At the recent Royal Academy show of Lord Lloyd-Webber's Victorian collection was a haunting portrait of Amy Gaskell by Edward Burne-Jones, with luminous whiteness of face and hands against a dark dress and background. Aged 19, and soon to be married, Amy was the daughter of May Gaskell, the artist's latest romantic confidante, and the portrait a token of their attachment.

At the recent Royal Academy show of Lord Lloyd-Webber's Victorian collection was a haunting portrait of Amy Gaskell by Edward Burne-Jones, with luminous whiteness of face and hands against a dark dress and background. Aged 19, and soon to be married, Amy was the daughter of May Gaskell, the artist's latest romantic confidante, and the portrait a token of their attachment.

A chance meeting with Lloyd Webber led the food and travel writer Josceline Dimbleby on a quest, for she is May's great-grand-daughter. Large, enigmatic photos of Amy standing in a punt on a glassy lake before the ancestral home fill family albums. This enchanting book is the fruit of her discoveries.

Not absolute discoveries, always: Burne-Jones's letters to May were quoted in Penelope Fitzgerald's 1975 biography.
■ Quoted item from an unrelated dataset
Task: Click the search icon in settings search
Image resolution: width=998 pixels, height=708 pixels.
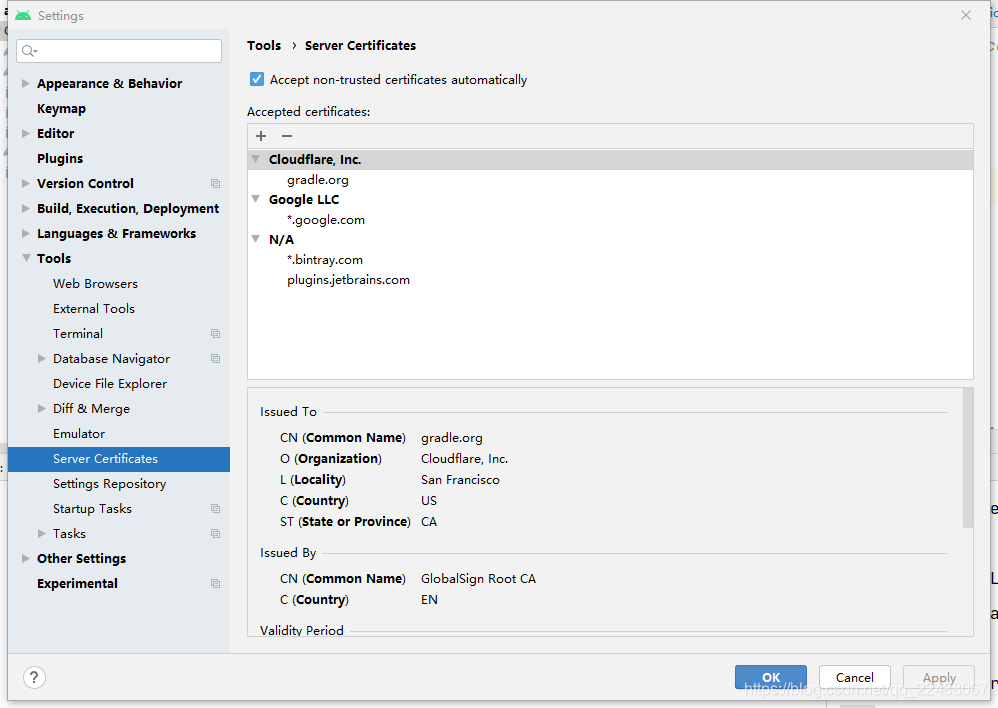Action: point(29,51)
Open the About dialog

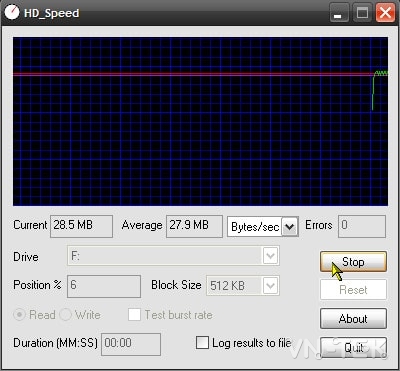tap(353, 319)
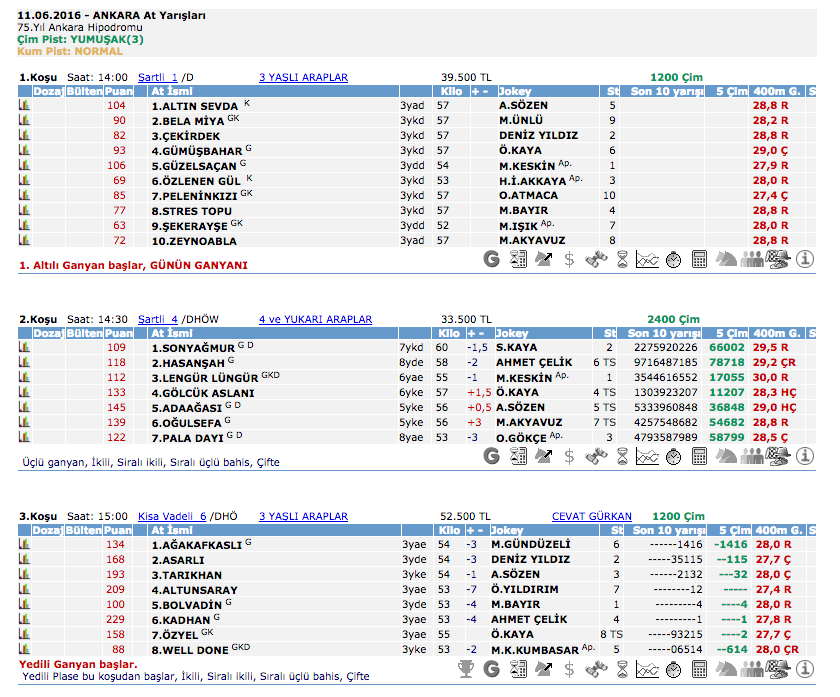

They are, however, given full value here as the lasting joy of May's life. "I hold all the week free for the chances you give me - for though my love is celestial my silly eyes hunger to look at you," wrote the 60-year-old artist to 40-year-old May. "I lie in a meadow tonight with my head in your hands safe and content."

Burne-Jones burnt May's letters, which augments the sense of intimacy. But also revealed here are May's letters to Lord Milner, another devoted admirer, which show just how unhappy she was with Captain Henry Gaskell, a cold, depressive bully. These traits Dimbleby traces in all the male Gaskells, along with a prodigious beak.

Gaskell, one infers, refused May an honourable separation, and she accepted her duty. To Burne-Jones, beauty and misery were irresistible; his love letters, with their tender fantasies of escape, evidently assuaged her despair. She read and re-read them all her long life.

A Profound Secret is threaded on May's life, but its heart is the enigmatic Amy, a bewitching young woman who followed her mother into a loveless military marriage (stop, stop! one wants to shout). Amy had real talent: her panoramic photos, often staging herself in Lady of Shalott roles, look worth some study. Selfishly unhappy, she wandered the world drawing men to her beauty and misery.

Frank Rose yearned for eight years before proposing to Amy's horsey little sister. Then Amy's husband died. She hastened home from Ceylon, hardly for the funeral, but perhaps for Frank - who refused his fiancée's offer to release him - or to secure an inheritance. Something happened; overnight, Amy was dead, surely of a sleeping-draught overdose. What a film this would make.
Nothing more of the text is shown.